COS 143-8
Context-specific interactions among propagule pressure, traits, and environment prevent generalization of mechanisms regulating invasion establishment

Friday, August 14, 2015: 10:30 AM
325, Baltimore Convention Center
Michael W. Rogers, Integrative Biology, University of Guelph, Guelph, ON, Canada
Andrew S. MacDougall, Integrative Biology, University of Guelph, Guelph, ON, Canada

There has been little consensus on the relative importance of three major determinants of invasion success – propagule pressure, community susceptibility to invasion (invasibility), and invader traits – given the difficulty simultaneously testing individual and interactive impacts on invader establishment. We used a fully factorial 0.5 ha seed addition experiment (n=1280) within a restored tallgrass prairie and naturally regenerated old field (Cambridge, Ontario, Canada, to differentiate the relative effects of propagule pressure (three levels of seed density – low, medium, high) and community invasibility (combinations of community diversity, perturbation (Mowing), eutrophication (Nitrogen addition), and small mammal granivory (Fencing)) on the establishment of ten plant species (including several pernicious invaders of North American grasslands) that were absent from the field site prior to the experiment. We periodically measured light, soil moisture and soil nitrogen to determine resource association with community invasability treatments as a mechanistic proxy of suitability for recruitment. In order to incorporate traits as a testable component in our study, we used a complimentary greenhouse experiment to quantify traits expected to be associated with colonization among the ten species used in the field experiment.

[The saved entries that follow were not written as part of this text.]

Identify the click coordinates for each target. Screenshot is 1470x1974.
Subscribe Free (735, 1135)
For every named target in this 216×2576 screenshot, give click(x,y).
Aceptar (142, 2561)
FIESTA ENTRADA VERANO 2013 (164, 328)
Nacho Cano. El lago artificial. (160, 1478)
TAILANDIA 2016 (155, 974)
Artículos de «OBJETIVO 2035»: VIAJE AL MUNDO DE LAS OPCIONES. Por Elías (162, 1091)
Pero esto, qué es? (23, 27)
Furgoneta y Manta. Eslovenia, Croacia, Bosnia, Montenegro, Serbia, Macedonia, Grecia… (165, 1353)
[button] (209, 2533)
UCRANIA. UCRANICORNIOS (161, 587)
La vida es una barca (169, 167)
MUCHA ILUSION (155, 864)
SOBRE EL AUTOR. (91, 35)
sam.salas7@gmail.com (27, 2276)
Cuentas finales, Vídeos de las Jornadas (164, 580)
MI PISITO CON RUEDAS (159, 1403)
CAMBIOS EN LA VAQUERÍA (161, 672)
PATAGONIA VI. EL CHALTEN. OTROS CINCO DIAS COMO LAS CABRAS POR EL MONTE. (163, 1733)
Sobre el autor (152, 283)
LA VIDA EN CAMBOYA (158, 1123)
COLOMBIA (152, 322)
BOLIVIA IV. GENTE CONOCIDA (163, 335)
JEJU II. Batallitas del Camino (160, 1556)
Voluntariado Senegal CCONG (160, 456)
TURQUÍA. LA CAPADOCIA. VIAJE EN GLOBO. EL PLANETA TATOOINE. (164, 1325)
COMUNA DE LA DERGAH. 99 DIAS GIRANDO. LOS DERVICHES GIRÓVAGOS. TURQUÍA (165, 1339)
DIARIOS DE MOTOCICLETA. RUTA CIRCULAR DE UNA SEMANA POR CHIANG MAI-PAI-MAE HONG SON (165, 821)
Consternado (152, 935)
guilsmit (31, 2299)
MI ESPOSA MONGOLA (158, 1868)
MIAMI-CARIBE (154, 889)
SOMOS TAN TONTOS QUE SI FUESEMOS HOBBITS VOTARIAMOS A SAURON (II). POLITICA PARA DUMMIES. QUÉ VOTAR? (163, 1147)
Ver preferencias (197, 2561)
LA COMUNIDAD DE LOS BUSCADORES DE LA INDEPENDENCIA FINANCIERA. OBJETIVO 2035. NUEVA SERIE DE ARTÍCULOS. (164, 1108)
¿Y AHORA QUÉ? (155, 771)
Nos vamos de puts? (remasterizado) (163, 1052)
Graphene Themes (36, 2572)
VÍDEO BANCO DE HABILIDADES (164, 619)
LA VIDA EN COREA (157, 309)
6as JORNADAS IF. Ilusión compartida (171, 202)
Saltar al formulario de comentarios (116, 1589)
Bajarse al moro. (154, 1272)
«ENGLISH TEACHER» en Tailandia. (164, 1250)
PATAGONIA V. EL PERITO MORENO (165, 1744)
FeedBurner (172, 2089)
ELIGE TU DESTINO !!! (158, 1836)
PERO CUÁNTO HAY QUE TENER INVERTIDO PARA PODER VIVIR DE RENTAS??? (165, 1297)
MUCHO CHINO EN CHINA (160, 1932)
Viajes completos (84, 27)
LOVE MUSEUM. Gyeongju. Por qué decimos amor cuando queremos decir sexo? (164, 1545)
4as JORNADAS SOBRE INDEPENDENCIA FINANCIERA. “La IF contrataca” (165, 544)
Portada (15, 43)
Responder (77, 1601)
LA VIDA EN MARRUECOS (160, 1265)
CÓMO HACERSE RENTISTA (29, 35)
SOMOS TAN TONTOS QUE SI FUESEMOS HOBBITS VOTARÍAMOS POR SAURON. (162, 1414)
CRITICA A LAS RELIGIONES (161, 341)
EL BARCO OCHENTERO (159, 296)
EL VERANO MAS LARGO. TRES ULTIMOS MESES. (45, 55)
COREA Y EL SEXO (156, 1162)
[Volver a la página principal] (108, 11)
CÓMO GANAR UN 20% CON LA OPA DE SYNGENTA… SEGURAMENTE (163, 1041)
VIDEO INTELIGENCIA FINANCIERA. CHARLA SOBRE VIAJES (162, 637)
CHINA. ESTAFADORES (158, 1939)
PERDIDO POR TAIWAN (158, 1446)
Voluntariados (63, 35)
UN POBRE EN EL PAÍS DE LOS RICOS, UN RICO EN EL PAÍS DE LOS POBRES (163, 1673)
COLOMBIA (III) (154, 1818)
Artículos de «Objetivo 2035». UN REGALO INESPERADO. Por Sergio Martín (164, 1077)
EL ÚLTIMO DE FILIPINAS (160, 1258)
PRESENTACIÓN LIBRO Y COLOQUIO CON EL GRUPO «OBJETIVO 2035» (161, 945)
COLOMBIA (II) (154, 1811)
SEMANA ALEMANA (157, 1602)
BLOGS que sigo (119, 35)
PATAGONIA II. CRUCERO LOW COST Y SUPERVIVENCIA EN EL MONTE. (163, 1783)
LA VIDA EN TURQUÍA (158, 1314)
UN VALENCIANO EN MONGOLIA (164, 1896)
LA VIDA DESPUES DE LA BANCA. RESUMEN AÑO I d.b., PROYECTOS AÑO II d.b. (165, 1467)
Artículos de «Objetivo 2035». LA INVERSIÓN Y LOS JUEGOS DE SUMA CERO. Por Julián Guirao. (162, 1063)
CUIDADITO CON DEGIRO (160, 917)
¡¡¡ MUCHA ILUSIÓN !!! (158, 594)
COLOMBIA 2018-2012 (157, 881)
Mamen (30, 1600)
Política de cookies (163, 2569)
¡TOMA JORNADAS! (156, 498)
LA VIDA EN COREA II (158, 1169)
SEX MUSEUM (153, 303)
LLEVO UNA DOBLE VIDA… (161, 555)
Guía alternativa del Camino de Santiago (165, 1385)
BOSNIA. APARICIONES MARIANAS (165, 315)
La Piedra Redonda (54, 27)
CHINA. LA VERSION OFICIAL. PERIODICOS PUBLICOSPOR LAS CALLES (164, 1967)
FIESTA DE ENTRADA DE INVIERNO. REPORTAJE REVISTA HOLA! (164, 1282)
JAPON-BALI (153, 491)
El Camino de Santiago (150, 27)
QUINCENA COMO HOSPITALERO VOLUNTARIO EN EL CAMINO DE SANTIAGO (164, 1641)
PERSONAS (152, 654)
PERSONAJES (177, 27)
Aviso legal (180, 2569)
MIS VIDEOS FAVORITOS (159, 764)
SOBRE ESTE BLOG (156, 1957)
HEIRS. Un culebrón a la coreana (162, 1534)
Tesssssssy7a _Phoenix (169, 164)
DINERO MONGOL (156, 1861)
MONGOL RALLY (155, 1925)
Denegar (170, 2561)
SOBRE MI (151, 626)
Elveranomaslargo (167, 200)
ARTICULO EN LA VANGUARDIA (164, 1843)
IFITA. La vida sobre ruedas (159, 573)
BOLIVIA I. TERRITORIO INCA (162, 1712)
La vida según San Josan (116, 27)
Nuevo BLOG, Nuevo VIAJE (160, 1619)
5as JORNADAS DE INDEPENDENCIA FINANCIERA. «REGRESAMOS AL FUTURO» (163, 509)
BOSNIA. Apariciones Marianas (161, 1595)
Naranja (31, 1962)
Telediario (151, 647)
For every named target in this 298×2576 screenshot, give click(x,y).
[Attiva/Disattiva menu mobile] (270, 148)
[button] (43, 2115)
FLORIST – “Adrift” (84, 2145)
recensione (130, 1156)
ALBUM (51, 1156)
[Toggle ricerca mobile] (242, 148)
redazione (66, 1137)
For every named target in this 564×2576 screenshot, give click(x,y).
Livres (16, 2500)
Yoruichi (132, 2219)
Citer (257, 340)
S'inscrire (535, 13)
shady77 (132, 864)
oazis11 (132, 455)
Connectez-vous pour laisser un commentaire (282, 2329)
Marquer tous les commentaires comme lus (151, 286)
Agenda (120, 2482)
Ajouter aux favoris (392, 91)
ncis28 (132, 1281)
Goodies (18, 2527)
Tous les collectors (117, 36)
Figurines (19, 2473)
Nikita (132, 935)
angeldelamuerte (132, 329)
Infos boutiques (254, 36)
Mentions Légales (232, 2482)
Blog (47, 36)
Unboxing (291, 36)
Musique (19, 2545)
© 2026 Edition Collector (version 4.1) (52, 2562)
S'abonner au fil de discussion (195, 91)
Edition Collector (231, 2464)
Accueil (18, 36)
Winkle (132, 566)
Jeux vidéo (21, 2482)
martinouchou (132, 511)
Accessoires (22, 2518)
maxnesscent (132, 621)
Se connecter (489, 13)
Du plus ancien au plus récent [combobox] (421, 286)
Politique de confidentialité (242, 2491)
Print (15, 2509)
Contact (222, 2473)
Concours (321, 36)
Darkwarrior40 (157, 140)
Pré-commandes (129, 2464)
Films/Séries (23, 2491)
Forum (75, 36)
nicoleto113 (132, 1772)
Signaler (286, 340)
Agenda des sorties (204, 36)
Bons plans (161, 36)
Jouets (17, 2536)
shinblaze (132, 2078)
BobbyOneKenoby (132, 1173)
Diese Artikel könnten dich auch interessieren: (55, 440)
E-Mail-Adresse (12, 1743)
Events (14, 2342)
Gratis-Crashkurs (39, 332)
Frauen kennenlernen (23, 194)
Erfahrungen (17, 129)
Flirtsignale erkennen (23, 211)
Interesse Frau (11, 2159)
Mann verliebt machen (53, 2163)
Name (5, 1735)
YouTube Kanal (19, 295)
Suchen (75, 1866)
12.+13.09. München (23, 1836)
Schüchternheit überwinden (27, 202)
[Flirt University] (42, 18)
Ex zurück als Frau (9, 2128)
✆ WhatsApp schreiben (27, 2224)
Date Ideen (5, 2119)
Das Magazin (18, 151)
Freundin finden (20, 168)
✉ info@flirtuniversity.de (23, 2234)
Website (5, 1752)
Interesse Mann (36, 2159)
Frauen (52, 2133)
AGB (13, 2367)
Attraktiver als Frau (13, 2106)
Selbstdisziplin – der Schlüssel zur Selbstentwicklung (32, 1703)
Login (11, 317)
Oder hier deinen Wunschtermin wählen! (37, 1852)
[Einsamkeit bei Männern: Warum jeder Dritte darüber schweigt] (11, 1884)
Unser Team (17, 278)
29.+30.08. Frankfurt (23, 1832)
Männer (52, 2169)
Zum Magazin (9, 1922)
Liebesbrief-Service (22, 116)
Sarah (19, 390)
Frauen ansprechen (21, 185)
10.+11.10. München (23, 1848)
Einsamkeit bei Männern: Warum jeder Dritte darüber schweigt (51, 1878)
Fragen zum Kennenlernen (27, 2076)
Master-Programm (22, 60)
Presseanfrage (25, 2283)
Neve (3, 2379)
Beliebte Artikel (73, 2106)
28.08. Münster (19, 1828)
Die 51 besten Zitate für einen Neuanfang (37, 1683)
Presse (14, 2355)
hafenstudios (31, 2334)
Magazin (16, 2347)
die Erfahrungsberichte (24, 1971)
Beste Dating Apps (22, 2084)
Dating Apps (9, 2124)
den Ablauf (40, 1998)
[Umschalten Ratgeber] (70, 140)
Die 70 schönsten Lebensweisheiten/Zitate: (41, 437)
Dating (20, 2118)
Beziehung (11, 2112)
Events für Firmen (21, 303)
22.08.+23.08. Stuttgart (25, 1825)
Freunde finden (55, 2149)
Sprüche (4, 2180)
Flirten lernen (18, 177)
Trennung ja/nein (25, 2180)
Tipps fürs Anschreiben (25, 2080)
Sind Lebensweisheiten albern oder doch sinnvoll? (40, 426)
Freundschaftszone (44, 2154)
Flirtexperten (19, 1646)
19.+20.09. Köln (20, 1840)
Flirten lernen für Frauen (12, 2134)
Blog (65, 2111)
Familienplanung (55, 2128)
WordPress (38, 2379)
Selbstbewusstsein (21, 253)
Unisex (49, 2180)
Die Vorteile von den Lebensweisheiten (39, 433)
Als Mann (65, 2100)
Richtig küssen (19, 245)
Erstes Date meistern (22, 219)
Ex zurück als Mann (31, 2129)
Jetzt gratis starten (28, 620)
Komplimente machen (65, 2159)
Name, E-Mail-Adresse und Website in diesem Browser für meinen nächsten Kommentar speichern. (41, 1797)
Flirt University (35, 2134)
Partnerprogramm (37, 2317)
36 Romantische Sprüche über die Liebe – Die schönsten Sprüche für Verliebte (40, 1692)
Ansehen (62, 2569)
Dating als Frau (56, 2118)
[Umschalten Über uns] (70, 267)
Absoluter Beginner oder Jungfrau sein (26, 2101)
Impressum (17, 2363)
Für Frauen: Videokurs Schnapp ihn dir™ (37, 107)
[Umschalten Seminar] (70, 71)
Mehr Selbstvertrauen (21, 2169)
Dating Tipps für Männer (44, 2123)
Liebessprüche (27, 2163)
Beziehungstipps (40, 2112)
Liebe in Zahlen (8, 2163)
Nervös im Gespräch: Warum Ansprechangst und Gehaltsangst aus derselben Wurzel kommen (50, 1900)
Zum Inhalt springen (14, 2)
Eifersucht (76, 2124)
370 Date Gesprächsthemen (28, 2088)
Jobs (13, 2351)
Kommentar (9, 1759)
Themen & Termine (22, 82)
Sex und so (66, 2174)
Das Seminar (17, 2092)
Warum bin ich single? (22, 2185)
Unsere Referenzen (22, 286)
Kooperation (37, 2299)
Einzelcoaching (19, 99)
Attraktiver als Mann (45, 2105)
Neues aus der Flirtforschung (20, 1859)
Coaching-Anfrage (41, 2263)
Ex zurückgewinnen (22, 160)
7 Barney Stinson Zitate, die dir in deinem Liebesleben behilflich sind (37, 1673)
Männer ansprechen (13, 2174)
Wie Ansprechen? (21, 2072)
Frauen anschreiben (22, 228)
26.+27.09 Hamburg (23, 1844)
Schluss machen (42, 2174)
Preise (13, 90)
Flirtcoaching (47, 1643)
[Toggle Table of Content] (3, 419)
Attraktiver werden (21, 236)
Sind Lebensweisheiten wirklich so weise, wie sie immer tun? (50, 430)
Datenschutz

By grouping treatments and species together, we find that greater recruitment counts were associated with higher propagule pressure (i.e., more seeds resulted in more established plants). However, proportional establishment rates (i.e., seeds established/seeds added) were greatest at low levels of propagule pressure, suggesting intraspecific competition was strong at high propagule pressure levels. We also find that plant community perturbation (mowing) was associated with greater establishment rates. Furthermore, perturbation had a stronger and longer lasting influence on light availability in a species-rich (tallgrass prairie) as compared to a species-poor grassland (old field). The most uniformly successful seeded species were regionally wide-spread agronomic perennial grasses, such as Smooth brome (Bromus inermis). Despite these generalized results, we find that establishment of each species was sensitive to different combinations of imposed effects.  For example, one species was regulated solely by granivory (the entire population eliminated), whereas granivory was unimportant for most other species. Consequently, our results show that no consistent mechanism best predicts establishment rates for each species. Instead, propagule pressure, environmental conditions (community invasability) and traits interact in species-specific ways to regulate ideal conditions for establishment. These findings may help to explain difficulties with deriving generalizations of invasion in many biological systems.